Former Raiders general manager Reggie McKenzie will resurface as a member of the Dolphins’ front office. The Dolphins plan to hire McKenzie as a senior personnel executive, Adam Beasley of the Miami Herald reports (on Twitter).

McKenzie has not been connected with any teams since being fired from his Raiders post. He served as Oakland’s GM for seven years, though the final season saw the Raiders strip him of much of his powers and give personnel control to Jon Gruden.

McKenzie will join a revamped Dolphins front office. GM Chris Grier now has more decision-making authority than he did under the previous arrangement, with the franchise elevating him and demoting Mike Tannenbaum. The former vice president of football operations is not expected to be with the Dolphins after the draft. Former Bills scout Marvin Allen is now serving as Grier’s right-hand man. McKenzie will join that mix in advance of an interesting season.

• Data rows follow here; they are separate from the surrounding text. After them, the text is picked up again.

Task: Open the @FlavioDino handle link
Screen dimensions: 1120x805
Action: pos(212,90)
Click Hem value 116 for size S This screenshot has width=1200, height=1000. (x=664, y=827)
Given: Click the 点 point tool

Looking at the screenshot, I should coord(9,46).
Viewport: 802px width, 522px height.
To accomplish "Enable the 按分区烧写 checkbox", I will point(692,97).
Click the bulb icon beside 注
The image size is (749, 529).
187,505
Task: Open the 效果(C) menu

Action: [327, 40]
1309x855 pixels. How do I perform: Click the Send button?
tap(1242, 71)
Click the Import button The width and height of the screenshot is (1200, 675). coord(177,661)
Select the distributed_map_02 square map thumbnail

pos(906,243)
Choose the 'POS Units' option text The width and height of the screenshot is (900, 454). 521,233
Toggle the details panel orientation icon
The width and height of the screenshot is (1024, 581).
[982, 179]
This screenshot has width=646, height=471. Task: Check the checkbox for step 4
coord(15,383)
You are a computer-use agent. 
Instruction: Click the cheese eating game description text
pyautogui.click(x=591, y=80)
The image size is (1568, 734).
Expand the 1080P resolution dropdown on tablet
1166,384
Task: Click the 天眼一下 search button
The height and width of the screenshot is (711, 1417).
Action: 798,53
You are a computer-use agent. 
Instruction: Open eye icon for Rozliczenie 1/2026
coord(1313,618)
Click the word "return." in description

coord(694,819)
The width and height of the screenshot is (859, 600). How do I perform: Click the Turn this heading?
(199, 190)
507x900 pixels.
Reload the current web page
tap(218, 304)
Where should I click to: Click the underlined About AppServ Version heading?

Notorious for big spending in free agency, the Dolphins are expected to tamp down their March investments this year. The team is plotting a rebuild that may or may not be based on landing in the best position to secure a top 2020 quarterback prospect.

Inheriting a Raiders team with significant issues in 2012, McKenzie participated in a similar teardown in his last role. Gruden gutted much of McKenzie’s roster last year, but the Raiders — significantly aided by McKenzie’s impact 2014 draft and some big free agency deals — did go 12-4 in 2016 to snap their playoff drought. McKenzie earned executive of the year acclaim for overseeing that 2016 turnaround. The Dolphins have made the playoffs just once in the past 10 seasons and have not won a postseason game since 2000.